The records should be copied out again with no alteration.

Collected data
○ ○ ○ ○

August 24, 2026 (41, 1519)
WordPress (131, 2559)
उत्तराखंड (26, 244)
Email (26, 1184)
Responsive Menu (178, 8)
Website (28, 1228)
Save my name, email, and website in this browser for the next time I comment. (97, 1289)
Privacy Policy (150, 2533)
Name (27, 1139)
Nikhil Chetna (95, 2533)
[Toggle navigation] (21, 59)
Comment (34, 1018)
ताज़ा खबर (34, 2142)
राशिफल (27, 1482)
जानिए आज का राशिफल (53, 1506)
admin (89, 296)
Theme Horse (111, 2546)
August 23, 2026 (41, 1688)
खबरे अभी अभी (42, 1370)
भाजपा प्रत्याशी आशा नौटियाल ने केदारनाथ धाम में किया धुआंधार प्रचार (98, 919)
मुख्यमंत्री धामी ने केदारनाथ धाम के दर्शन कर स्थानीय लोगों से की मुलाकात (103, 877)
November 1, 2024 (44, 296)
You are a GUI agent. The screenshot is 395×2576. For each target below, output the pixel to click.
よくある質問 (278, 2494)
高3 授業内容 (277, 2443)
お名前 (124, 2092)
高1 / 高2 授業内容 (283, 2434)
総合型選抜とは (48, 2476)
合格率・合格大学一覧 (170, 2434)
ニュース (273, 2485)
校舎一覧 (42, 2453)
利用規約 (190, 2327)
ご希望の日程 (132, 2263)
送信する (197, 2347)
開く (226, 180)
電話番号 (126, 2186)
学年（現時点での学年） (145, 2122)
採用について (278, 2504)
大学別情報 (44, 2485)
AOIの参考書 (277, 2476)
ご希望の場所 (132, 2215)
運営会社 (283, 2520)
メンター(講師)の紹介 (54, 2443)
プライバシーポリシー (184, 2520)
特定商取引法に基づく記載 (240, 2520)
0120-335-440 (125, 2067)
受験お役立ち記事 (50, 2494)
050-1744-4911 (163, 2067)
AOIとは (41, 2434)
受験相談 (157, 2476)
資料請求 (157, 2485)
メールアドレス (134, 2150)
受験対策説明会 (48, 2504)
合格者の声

○ ○ ○ ○

▸ **Result below**
August 24, 2026 (41, 1519)
WordPress (131, 2559)
उत्तराखंड (26, 244)
Email (26, 1184)
Responsive Menu (178, 8)
Website (28, 1228)
Save my name, email, and website in this browser for the next time I comment. (97, 1289)
Privacy Policy (150, 2533)
Name (27, 1139)
Nikhil Chetna (95, 2533)
[Toggle navigation] (21, 59)
Comment (34, 1018)
ताज़ा खबर (34, 2142)
राशिफल (27, 1482)
जानिए आज का राशिफल (53, 1506)
admin (89, 296)
Theme Horse (111, 2546)
August 23, 2026 (41, 1688)
खबरे अभी अभी (42, 1370)
भाजपा प्रत्याशी आशा नौटियाल ने केदारनाथ धाम में किया धुआंधार प्रचार (98, 919)
मुख्यमंत्री धामी ने केदारनाथ धाम के दर्शन कर स्थानीय लोगों से की मुलाकात (103, 877)
November 1, 2024 (44, 296)
You are a GUI agent. The screenshot is 395×2576. For each target below, output the pixel to click.
よくある質問 (278, 2494)
高3 授業内容 (277, 2443)
お名前 (124, 2092)
高1 / 高2 授業内容 (283, 2434)
総合型選抜とは (48, 2476)
合格率・合格大学一覧 (170, 2434)
ニュース (273, 2485)
校舎一覧 (42, 2453)
利用規約 (190, 2327)
ご希望の日程 (132, 2263)
送信する (197, 2347)
開く (226, 180)
電話番号 (126, 2186)
学年（現時点での学年） (145, 2122)
採用について (278, 2504)
大学別情報 (44, 2485)
AOIの参考書 (277, 2476)
ご希望の場所 (132, 2215)
運営会社 (283, 2520)
メンター(講師)の紹介 (54, 2443)
プライバシーポリシー (184, 2520)
特定商取引法に基づく記載 (240, 2520)
0120-335-440 (125, 2067)
受験お役立ち記事 (50, 2494)
050-1744-4911 (163, 2067)
AOIとは (41, 2434)
受験相談 (157, 2476)
資料請求 (157, 2485)
メールアドレス (134, 2150)
受験対策説明会 (48, 2504)
合格者の声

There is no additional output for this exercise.